An end to reading support
My son’s special education reading services have been discontinued. Since he was age seven in second grade (he is now thirteen and finishing eighth grade) he has been receiving specially designed reading instruction. This has taken the form of a number of different programs – Orton Gillingham, Wilson Reading System, Read Naturally, Project Read, and others. He has been taught such things as vowel teams, open syllables, closed syllables, and the floss and fizzle rule.
In the public school system, the reading instruction has been provided through an Individualized Education Plan (IEP). Before reading services could be removed from my son’s IEP, testing had to be completed to ensure that he demonstrated proficiency in basic reading skills and reading comprehension. Services should not and cannot be removed from an IEP without these proper procedures being followed. This is good news for the child.

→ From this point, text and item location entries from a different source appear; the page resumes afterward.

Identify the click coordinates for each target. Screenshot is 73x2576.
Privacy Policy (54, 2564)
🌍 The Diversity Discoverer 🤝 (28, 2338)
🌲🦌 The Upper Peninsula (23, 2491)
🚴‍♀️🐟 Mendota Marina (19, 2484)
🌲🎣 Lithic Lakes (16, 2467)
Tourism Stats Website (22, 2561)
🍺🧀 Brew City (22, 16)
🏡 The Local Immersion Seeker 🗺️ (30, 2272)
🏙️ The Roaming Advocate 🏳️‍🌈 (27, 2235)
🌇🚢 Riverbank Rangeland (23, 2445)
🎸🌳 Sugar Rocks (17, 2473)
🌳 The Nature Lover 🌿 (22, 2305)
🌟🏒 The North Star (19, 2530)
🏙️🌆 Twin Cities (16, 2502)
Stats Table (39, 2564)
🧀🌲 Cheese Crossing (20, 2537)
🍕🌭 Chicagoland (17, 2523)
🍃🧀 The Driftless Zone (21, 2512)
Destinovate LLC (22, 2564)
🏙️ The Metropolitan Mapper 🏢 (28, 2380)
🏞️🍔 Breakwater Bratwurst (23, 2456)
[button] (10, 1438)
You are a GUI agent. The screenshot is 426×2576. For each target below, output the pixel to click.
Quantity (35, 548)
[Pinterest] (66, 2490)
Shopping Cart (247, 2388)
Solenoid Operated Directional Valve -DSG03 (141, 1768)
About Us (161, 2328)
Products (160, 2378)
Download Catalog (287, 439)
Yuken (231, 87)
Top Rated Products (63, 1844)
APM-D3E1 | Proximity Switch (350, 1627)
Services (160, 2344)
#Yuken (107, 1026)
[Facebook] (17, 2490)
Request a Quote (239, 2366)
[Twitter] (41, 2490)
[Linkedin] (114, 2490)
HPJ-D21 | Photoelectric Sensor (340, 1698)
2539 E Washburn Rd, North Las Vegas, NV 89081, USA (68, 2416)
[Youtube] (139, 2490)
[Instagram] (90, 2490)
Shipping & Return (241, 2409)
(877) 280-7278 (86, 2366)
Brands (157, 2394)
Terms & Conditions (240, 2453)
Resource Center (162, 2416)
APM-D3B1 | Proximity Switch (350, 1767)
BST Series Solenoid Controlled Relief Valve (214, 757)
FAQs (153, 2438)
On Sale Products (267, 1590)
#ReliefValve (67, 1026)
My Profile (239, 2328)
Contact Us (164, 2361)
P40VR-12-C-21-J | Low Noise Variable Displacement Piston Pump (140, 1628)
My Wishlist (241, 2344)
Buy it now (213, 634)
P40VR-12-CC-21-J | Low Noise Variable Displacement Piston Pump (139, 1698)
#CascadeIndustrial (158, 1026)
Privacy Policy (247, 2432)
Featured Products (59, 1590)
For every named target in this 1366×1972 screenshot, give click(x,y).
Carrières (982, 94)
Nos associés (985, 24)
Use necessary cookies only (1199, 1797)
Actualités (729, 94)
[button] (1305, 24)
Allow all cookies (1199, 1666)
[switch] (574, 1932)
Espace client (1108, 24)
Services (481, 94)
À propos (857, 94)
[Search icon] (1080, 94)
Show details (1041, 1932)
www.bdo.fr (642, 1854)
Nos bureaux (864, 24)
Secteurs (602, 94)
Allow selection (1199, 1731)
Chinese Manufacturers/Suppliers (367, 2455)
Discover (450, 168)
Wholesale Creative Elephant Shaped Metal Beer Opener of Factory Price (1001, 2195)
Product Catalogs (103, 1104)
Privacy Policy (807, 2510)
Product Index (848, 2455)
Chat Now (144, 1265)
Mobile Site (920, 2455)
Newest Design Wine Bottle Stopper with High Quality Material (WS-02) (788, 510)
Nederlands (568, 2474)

So, what does this discontinuation of services look like for our family? For my son, it is like being released. When he enters high school in the Fall, he is free to choose and have more subjects in his schedule. For myself, I have to appraise these changes. Sometimes making sense of the test results is a challenge. The testing may give scores and labels such as low average or high average that enable weaknesses and strengths to be spotted, but ideally, being able to compare the recent testing with previous testing gives a better idea of improvements made, or not. It seems that this is how the Gray Oral Reading Test (GORT) should be used. Comparing the results of this test with results from the same test taken some years previously, my son’s weakness in reading accuracy and fluency was still evident. Dyslexia never goes away. Perhaps the testing for visual stress later this summer may help shed light on this weakness. On the Woodcock Reading Mastery test my son’s word decoding and comprehension on this test came out in the average to high average range. My understanding of dyslexia is that often reading, or decoding words, can take considerable effort for someone with dyslexia, leaving little opportunity to comprehend the passage just read. I have found that when the hard work of decoding is removed, for instance when I have read the same passage to my dyslexic daughter that she has struggled to read, her comprehension of the passage has greatly increased. However, this does not seem to be the case for my son. He performed very well in both reading and comprehension.
While my son’s weaknesses in reading still exist, when I put these together with the positive feedback I have received from his teachers about performance and progress in school this year, and with the removal of reading support allowing an expansion of subject choices for his final four years of school, I think the discontinuation of reading services is okay. In any case, services can always be reinstated, if needed.